_Directions_
Print the data that follows again, keeping every line exact.
BEGIN The records
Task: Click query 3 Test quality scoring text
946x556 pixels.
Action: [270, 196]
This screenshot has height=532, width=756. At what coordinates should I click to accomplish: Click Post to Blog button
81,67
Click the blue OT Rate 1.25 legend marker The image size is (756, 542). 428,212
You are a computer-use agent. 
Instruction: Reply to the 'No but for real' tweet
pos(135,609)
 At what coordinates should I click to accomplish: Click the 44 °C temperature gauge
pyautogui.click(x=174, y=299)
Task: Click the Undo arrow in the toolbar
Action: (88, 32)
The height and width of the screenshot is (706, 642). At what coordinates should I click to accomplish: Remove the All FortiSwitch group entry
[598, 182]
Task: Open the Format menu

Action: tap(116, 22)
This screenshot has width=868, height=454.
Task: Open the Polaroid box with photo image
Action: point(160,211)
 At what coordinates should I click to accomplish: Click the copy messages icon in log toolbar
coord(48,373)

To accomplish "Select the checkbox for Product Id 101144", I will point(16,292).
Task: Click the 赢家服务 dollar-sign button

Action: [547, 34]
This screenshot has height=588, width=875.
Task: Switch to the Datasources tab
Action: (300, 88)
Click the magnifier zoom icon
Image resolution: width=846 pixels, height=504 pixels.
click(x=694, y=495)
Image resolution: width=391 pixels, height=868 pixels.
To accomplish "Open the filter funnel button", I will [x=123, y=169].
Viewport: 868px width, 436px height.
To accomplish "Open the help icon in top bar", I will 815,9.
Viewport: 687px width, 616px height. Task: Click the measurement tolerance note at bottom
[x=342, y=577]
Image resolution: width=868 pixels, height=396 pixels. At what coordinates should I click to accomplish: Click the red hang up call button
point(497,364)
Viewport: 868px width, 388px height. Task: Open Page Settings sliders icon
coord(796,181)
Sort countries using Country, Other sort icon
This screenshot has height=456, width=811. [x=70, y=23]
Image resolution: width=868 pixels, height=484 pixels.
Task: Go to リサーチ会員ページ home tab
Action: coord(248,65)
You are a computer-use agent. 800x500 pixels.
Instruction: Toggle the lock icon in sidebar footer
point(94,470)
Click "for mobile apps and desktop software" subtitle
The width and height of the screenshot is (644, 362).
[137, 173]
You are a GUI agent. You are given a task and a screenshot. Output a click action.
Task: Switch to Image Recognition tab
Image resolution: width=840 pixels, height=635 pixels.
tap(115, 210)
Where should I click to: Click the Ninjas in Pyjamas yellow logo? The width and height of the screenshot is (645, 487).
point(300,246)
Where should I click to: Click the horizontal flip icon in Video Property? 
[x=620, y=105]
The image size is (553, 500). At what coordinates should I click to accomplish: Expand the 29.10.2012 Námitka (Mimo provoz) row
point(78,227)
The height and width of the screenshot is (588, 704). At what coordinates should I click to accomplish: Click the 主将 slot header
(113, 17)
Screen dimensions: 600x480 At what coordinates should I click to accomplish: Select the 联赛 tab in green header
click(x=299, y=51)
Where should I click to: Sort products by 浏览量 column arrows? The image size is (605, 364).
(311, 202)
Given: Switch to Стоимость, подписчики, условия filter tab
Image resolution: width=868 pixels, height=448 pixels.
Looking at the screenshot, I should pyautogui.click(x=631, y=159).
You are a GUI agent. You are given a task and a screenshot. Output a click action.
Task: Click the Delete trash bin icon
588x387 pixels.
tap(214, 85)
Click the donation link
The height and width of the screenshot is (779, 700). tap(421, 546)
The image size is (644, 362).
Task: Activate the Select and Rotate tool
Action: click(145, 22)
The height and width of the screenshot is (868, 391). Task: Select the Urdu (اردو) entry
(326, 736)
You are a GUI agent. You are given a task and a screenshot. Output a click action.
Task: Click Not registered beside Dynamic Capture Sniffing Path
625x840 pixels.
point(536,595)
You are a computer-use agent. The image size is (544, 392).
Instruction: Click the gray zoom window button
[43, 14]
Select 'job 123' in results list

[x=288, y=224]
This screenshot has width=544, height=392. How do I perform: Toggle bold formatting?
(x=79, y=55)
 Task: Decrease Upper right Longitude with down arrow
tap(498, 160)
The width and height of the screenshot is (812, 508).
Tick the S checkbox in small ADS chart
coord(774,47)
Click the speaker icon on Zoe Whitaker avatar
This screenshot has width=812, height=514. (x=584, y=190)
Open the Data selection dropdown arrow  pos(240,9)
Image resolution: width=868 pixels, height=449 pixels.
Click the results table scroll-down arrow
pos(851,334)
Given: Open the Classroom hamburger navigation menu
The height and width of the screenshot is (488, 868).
END The records
_Response_
Task: Click query 3 Test quality scoring text
946x556 pixels.
Action: [270, 196]
This screenshot has height=532, width=756. At what coordinates should I click to accomplish: Click Post to Blog button
81,67
Click the blue OT Rate 1.25 legend marker The image size is (756, 542). 428,212
You are a computer-use agent. 
Instruction: Reply to the 'No but for real' tweet
pos(135,609)
 At what coordinates should I click to accomplish: Click the 44 °C temperature gauge
pyautogui.click(x=174, y=299)
Task: Click the Undo arrow in the toolbar
Action: (88, 32)
The height and width of the screenshot is (706, 642). At what coordinates should I click to accomplish: Remove the All FortiSwitch group entry
[598, 182]
Task: Open the Format menu

Action: tap(116, 22)
This screenshot has width=868, height=454.
Task: Open the Polaroid box with photo image
Action: point(160,211)
 At what coordinates should I click to accomplish: Click the copy messages icon in log toolbar
coord(48,373)

To accomplish "Select the checkbox for Product Id 101144", I will point(16,292).
Task: Click the 赢家服务 dollar-sign button

Action: [547, 34]
This screenshot has height=588, width=875.
Task: Switch to the Datasources tab
Action: (300, 88)
Click the magnifier zoom icon
Image resolution: width=846 pixels, height=504 pixels.
click(x=694, y=495)
Image resolution: width=391 pixels, height=868 pixels.
To accomplish "Open the filter funnel button", I will [x=123, y=169].
Viewport: 868px width, 436px height.
To accomplish "Open the help icon in top bar", I will 815,9.
Viewport: 687px width, 616px height. Task: Click the measurement tolerance note at bottom
[x=342, y=577]
Image resolution: width=868 pixels, height=396 pixels. At what coordinates should I click to accomplish: Click the red hang up call button
point(497,364)
Viewport: 868px width, 388px height. Task: Open Page Settings sliders icon
coord(796,181)
Sort countries using Country, Other sort icon
This screenshot has height=456, width=811. [x=70, y=23]
Image resolution: width=868 pixels, height=484 pixels.
Task: Go to リサーチ会員ページ home tab
Action: coord(248,65)
You are a computer-use agent. 800x500 pixels.
Instruction: Toggle the lock icon in sidebar footer
point(94,470)
Click "for mobile apps and desktop software" subtitle
The width and height of the screenshot is (644, 362).
[137, 173]
You are a GUI agent. You are given a task and a screenshot. Output a click action.
Task: Switch to Image Recognition tab
Image resolution: width=840 pixels, height=635 pixels.
tap(115, 210)
Where should I click to: Click the Ninjas in Pyjamas yellow logo? The width and height of the screenshot is (645, 487).
point(300,246)
Where should I click to: Click the horizontal flip icon in Video Property? 
[x=620, y=105]
The image size is (553, 500). At what coordinates should I click to accomplish: Expand the 29.10.2012 Námitka (Mimo provoz) row
point(78,227)
The height and width of the screenshot is (588, 704). At what coordinates should I click to accomplish: Click the 主将 slot header
(113, 17)
Screen dimensions: 600x480 At what coordinates should I click to accomplish: Select the 联赛 tab in green header
click(x=299, y=51)
Where should I click to: Sort products by 浏览量 column arrows? The image size is (605, 364).
(311, 202)
Given: Switch to Стоимость, подписчики, условия filter tab
Image resolution: width=868 pixels, height=448 pixels.
Looking at the screenshot, I should pyautogui.click(x=631, y=159).
You are a GUI agent. You are given a task and a screenshot. Output a click action.
Task: Click the Delete trash bin icon
588x387 pixels.
tap(214, 85)
Click the donation link
The height and width of the screenshot is (779, 700). tap(421, 546)
The image size is (644, 362).
Task: Activate the Select and Rotate tool
Action: click(145, 22)
The height and width of the screenshot is (868, 391). Task: Select the Urdu (اردو) entry
(326, 736)
You are a GUI agent. You are given a task and a screenshot. Output a click action.
Task: Click Not registered beside Dynamic Capture Sniffing Path
625x840 pixels.
point(536,595)
You are a computer-use agent. The image size is (544, 392).
Instruction: Click the gray zoom window button
[43, 14]
Select 'job 123' in results list

[x=288, y=224]
This screenshot has width=544, height=392. How do I perform: Toggle bold formatting?
(x=79, y=55)
 Task: Decrease Upper right Longitude with down arrow
tap(498, 160)
The width and height of the screenshot is (812, 508).
Tick the S checkbox in small ADS chart
coord(774,47)
Click the speaker icon on Zoe Whitaker avatar
This screenshot has width=812, height=514. (x=584, y=190)
Open the Data selection dropdown arrow  pos(240,9)
Image resolution: width=868 pixels, height=449 pixels.
Click the results table scroll-down arrow
pos(851,334)
Given: Open the Classroom hamburger navigation menu
The height and width of the screenshot is (488, 868).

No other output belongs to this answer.